O tempo ganha contornos muito loucos quando se está nervoso ou ansioso ou apaixonado, que talvez seja uma junção dos dois primeiros. Nós estávamos vivendo os três ao mesmo tempo. O momento pelo qual a gente tanto tinha esperado estava ali, acontecendo. Estávamos no ar, e estávamos juntos pela primeira vez em nossa empreitada independente: nós, as cadeiras duras de madeira e a mesa de jantar de tampo de vidro que não tem altura para se trabalhar.
Esse foi meu primeiro dia sem emprego.
Voluntariamente. ~Apesar da crise~. No dia 7 de agosto, às 17h, cruzei pela última vez a catraca da TV Globo, em SP. Deixei meu cargo de editora sênior no maior portal de notícias do país para me dedicar integralmente a um sonho. Essa foi a 11ª vez que deixei um emprego, mas a 1ª que saí sem procurar o próximo.
Alguma coisa engraçada acontece quando você conta por aí que pediu demissão. E que é jornalista. E que, sendo jornalista, pediu demissão para se dedicar a um projeto que não tem absolutamente nenhuma garantia de que vai ser rentável. Um grande amigo me disse outro dia: "O jornalismo está perdendo uma boa repórter". Outro me disse: "Um dia eu também consigo largar tudo pra viajar o mundo".
A má notícia — pra mim, claro — é que não é nada disso. Eu não larguei tudo para viajar o mundo: troquei trabalhar com o conforto de um emprego com salário e carga horária bonitinha para me afundar em 80 horas semanais de pura loucura e dor nas costas. E também não abandonei o jornalismo. Ao contrário, só o amor por ele me faz apostar tão alto em uma nova forma de produzir conteúdo.
Trabalhar em casa é uma fonte absurda de prazer. Cozinhamos nossas refeições e comemos juntos, e às vezes até cochilamos depois do almoço.

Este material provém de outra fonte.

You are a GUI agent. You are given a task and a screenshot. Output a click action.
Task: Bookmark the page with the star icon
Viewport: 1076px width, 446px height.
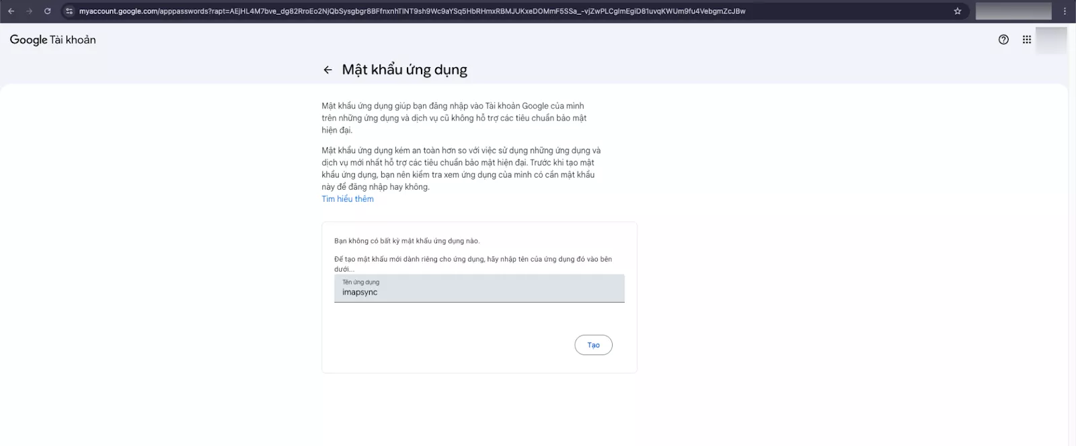point(958,11)
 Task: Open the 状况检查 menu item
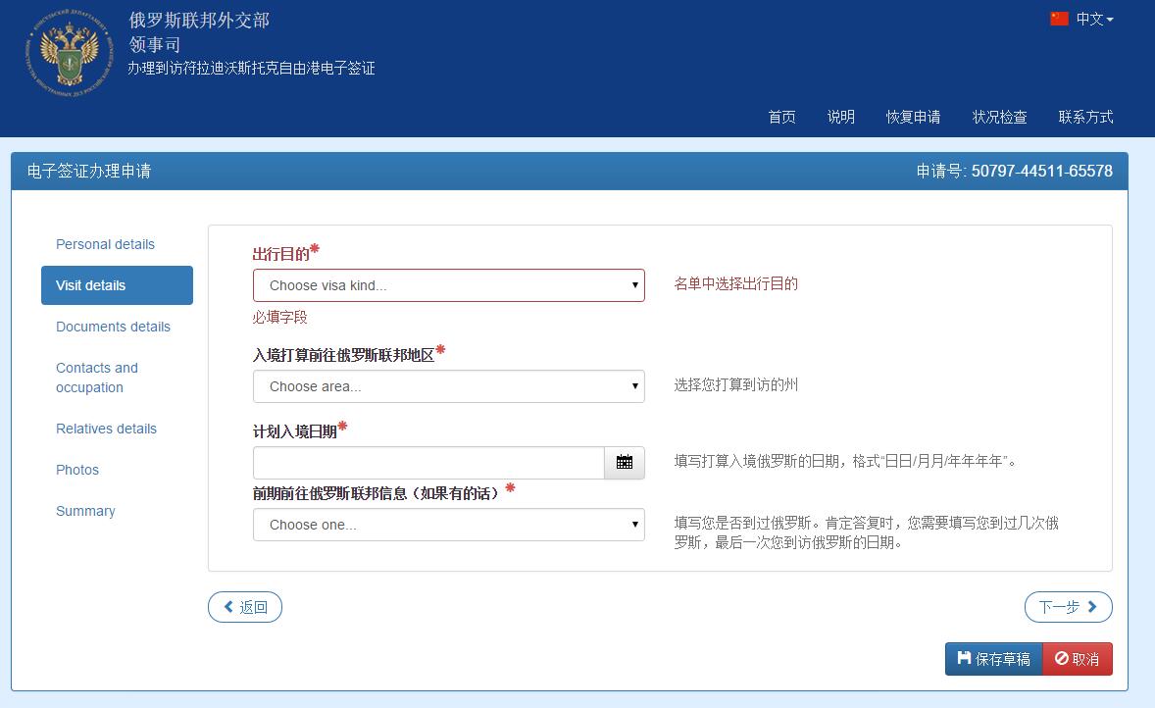point(999,117)
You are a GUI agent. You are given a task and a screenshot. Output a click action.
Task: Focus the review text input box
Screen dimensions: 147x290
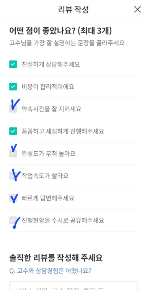pyautogui.click(x=74, y=285)
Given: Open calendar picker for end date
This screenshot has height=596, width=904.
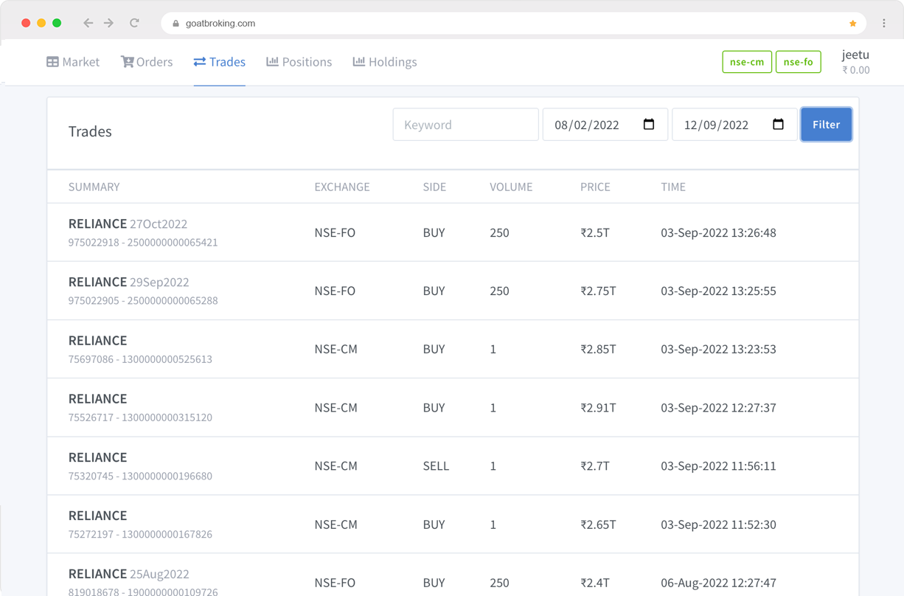Looking at the screenshot, I should 777,125.
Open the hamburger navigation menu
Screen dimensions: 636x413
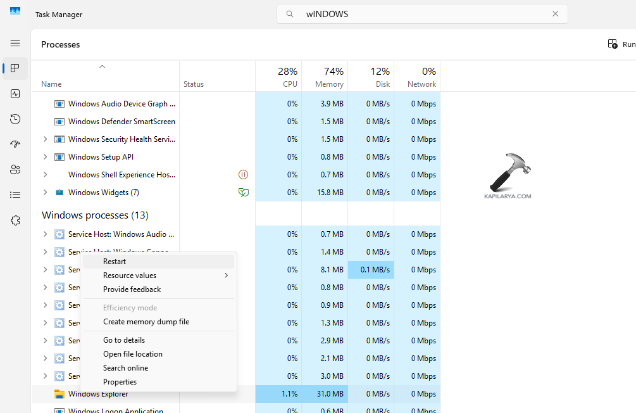coord(15,43)
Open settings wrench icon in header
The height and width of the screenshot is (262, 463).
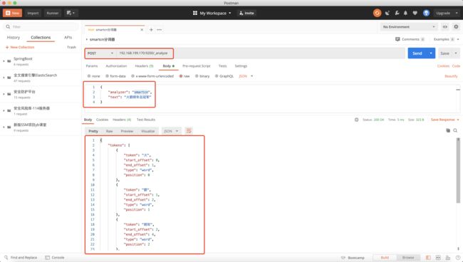point(397,13)
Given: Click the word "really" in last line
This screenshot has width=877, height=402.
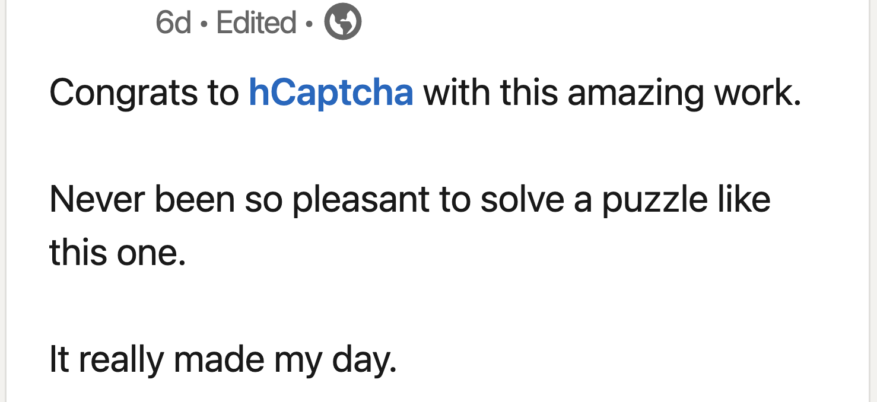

Podemos ouvir música durante o expediente e tomar umas cervejas durante a tarde. Deitar na rede bebendo chá e lendo a extensa bibliografia sobre felicidade que preparamos também faz parte do nosso trabalho.
Nesses 10 dias me senti muito mais realizada do que em qualquer emprego que tive — e ainda nem caímos na estrada. Acontece que trabalhar em casa também tem seu lado exaustivo. Meu expediente foi das 8h às 23h todos os dias, sábado e domingo incluídos, mas me sinto menos cansada do que quando trabalhava as regulamentares 40 horas por semana. Só saímos de casa para ir ao mercado comprar comida, e só paramos de trabalhar para comer e para fazer yoga. Ainda assim, não lembro de encontrar tanto propósito e realização em uma atividade profissional.
Jornalistas lançam projeto para mapear a felicidade ao redor do mundo | Jornal O Globo
Como resultado, muita coisa aconteceu. Pela primeira vez nossos nomes saíram em um jornal, e não foi assinando uma matéria. Pela primeira vez um vídeo de projeto de financiamento coletivo virou trailer de cinema durante a campanha de arrecadação: e foi o do Gente Extraordinária, que está em cartaz nas salas Cine Santa Teresa, Cine Cândido Mendes e Cine Museu da República.
Nesse tempo, vimos também a força que tem uma corrente formada por pessoas com os mesmos ideais. Em uma semana de campanha no Catarse, conquistamos mais de 30% da meta de arrecadação. Muita gente curtiu e compartilhou o Gente Extraordinária, e alcançamos 15 mil pessoas com a nossa vontade de investigar a felicidade pelo mundo.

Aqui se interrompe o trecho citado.